God listened to this whole presentation very patiently. When it was over, he said, “Well, I understand your position. But I think that before we sever ties completely, it might be good for us to test whether you’re really able to make it on your own. So if you’re willing, I would propose a small contest. I’d like to see whether you would be able to create a human person as successfully as I have been able to do.”
“No problem,” said the scientist. “I’m confident that we can do it.”
“Now this won’t be easy,” said God, “because what I would ask you to do is to create someone just as I created Adam, out of the dust of the earth.”
“Well,” said the scientist, “we have not been able to do that yet, but I am sure that with a little bit of time we will succeed. So I confidently accept your wager.”
“Fine,” said God. “Go ahead. Start.”
So the scientist smiled and he stooped down and took a handful of dirt into his hands.
“Wait a minute,” said God, “Go find your own dirt!”
We are talented and good people. We have been able to accomplish many things because of our efforts and our abilities. But because of those very things it is easy for us to forget that all that we have and all that we have accomplished would be impossible had not God first blessed us—had not God first given us dirt. Because we are successful, it is easy for us to imagine that our ultimate union with God, our salvation, primarily rests upon our own good actions and works. We can forget that here, as in all things, we are totally dependent on God’s graciousness.
This is the idea we should keep in mind as we listen to today’s gospel, as we hear someone ask Jesus from the crowd, “Are there few who are going to be saved?” It is important to catch the implication of that question. The implication is this, “Are there only a few to be saved besides me?” You see the question is posed with confidence. The questioner is confident he is going to be saved, but he is wondering about everyone else. Why does he think he will be saved? Because he is a good person, because he’s a person of faith, because he is a part of God’s people. Jesus’ harsh response to this question, his insistence that we have to enter through the narrow gate, does not imply that salvation is rare or that God is stingy in granting it. It is meant to shock the confident questioner so that he remembers that his future and his salvation with God is totally dependent on God’s free choice.
This answer by Jesus is important for us as well, because we are good people. We say our prayers. We love our family and friends. Because of those good things which we rightfully and appropriately do, we sometimes forget that, despite all of our achievements, we are still radically dependent on what God has given us. Jesus’ command to enter through the narrow gate is not telling us we need to do more or we need to do something more difficult. It is calling us to a particular perspective, to a way of looking at our relationship to God. It is calling us to realize that everything we have, both our past, present and our future, depends on God’s free grace.

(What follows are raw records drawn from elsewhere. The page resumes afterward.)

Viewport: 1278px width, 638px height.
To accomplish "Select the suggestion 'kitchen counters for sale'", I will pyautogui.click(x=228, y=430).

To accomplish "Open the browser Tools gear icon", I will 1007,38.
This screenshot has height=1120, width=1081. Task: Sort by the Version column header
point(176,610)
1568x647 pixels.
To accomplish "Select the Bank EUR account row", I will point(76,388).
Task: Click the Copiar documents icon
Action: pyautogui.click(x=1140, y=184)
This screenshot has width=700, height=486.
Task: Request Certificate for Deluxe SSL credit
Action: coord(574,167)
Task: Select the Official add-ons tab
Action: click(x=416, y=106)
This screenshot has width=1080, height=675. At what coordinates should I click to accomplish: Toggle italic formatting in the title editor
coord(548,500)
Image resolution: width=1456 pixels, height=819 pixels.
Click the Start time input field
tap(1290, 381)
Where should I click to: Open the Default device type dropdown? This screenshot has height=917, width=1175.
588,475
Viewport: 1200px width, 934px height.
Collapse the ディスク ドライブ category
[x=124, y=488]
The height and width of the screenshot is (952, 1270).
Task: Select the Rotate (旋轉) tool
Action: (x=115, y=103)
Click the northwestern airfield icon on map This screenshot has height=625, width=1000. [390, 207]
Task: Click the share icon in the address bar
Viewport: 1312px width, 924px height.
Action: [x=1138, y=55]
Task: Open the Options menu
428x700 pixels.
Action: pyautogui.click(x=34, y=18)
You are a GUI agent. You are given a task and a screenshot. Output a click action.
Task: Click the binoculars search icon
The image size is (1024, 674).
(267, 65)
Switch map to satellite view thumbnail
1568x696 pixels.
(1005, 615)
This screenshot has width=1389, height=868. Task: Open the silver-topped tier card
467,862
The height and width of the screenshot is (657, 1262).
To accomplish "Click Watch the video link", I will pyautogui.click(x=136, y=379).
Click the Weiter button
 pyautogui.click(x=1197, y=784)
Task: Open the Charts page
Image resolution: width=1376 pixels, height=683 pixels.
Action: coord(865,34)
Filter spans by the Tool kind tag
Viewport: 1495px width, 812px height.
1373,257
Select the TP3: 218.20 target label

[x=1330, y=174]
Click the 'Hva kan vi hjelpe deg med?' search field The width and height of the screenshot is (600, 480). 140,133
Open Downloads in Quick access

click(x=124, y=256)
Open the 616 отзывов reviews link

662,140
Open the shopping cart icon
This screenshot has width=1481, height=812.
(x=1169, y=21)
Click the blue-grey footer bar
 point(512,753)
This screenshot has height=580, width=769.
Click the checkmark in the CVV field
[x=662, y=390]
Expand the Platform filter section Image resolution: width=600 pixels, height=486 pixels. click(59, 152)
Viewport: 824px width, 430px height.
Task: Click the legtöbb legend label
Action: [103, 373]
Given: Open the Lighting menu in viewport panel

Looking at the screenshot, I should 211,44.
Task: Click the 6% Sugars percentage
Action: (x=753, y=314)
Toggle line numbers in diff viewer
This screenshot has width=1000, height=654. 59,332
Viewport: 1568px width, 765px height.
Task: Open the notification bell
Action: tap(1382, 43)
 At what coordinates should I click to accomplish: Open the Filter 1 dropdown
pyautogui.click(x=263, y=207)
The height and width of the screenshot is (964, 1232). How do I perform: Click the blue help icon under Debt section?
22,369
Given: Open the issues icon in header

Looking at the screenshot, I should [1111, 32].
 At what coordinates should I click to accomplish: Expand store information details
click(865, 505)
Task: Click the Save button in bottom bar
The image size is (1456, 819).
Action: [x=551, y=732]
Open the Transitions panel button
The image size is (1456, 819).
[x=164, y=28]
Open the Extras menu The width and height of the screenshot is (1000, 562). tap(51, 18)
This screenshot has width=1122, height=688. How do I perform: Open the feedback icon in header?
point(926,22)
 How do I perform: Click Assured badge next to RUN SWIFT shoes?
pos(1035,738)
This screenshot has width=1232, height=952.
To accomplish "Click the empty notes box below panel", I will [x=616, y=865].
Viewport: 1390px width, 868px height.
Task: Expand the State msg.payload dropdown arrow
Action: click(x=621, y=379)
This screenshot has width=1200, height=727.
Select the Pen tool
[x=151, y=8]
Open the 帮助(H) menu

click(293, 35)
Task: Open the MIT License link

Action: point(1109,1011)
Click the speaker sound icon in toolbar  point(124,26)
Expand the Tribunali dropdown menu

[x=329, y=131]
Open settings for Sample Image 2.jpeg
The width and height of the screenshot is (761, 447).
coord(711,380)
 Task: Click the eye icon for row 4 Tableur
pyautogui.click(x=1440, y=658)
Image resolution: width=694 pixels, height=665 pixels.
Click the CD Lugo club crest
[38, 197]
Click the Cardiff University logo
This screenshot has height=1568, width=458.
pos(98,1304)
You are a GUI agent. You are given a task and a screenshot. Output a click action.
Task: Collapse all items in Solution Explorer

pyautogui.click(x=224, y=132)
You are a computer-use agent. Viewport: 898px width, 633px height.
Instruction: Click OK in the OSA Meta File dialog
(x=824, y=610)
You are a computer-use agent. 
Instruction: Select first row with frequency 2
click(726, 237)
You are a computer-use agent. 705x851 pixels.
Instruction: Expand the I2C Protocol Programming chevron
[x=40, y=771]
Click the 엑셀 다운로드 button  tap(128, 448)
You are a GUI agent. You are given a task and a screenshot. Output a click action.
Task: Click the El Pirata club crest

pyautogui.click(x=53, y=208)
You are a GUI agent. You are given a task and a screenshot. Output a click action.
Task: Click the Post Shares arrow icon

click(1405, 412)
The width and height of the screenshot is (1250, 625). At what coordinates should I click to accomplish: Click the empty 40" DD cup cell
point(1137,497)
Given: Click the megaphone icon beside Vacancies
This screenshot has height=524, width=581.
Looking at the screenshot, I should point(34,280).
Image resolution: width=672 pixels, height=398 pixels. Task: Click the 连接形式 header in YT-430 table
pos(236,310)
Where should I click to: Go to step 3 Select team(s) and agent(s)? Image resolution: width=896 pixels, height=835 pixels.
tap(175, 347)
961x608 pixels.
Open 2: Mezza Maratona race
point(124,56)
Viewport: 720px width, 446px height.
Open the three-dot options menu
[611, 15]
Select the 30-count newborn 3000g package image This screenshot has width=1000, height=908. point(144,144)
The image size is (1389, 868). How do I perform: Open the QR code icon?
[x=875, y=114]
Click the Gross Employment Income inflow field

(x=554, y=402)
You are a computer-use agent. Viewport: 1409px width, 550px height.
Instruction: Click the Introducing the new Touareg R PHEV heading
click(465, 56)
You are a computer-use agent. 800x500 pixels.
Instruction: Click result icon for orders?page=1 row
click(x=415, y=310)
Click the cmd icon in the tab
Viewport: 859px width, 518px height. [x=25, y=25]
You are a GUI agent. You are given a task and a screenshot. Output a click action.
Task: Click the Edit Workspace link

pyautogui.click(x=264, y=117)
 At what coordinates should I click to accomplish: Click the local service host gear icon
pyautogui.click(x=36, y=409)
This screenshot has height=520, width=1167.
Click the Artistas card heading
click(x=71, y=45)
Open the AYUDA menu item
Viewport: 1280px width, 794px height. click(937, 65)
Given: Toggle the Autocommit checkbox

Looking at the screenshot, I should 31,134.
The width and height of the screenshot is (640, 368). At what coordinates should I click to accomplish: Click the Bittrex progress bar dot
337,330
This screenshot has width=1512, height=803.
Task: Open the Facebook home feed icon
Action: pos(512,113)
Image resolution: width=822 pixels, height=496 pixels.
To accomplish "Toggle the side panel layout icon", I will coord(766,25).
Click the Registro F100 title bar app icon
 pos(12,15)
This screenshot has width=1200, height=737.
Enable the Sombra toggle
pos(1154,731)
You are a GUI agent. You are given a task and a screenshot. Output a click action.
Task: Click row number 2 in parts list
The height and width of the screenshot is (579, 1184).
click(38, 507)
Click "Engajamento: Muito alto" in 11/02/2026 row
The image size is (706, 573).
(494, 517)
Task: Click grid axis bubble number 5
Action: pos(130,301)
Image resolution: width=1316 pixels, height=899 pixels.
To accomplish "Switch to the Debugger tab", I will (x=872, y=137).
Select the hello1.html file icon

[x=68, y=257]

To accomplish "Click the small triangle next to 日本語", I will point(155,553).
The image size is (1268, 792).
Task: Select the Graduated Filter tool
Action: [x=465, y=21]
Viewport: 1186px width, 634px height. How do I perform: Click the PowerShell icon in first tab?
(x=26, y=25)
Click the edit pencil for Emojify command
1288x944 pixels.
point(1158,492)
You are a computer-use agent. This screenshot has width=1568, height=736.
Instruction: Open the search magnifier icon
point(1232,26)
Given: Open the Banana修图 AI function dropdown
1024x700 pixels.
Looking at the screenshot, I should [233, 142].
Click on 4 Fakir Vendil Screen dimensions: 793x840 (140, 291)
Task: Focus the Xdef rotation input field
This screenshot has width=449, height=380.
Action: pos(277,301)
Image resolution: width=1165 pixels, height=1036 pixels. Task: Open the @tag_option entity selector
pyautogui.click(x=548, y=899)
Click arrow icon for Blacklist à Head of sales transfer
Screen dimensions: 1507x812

How much more richly would you and I live if we really adopted this perspective. When you wake up in the morning in a comfortable and secure house, you can feel some satisfaction that you are there because your hard work and savings have provided this place for you. But you also need to remember that it is only because God gave you life, abilities, and talents that you have been able to work. Therefore your house is dependent on God’s free gift. When you look at your children growing into responsible adults, you can feel pride that you sacrificed for them and guided them. But you also need to be grateful that somehow they made it through the dangers of high school and college and negotiated the temptations of society to live and to become the people that they are. That gift is totally dependent on God’s graciousness. When any of us look to the future, we can feel satisfaction that we have planned for retirement. We can look forward and feel secure because we are eating well and getting exercise. But whether we live another ten, twenty, or thirty years is not in our control. We are totally dependent on God’s will. Our future is in God’s hands.
Despite all of our efforts and achievements, we as believers must always live with gratitude. We must always claim our radical dependence on God’s goodness to us. To think that we are making it on our own is foolishness. It is like imagining we can make our own dirt.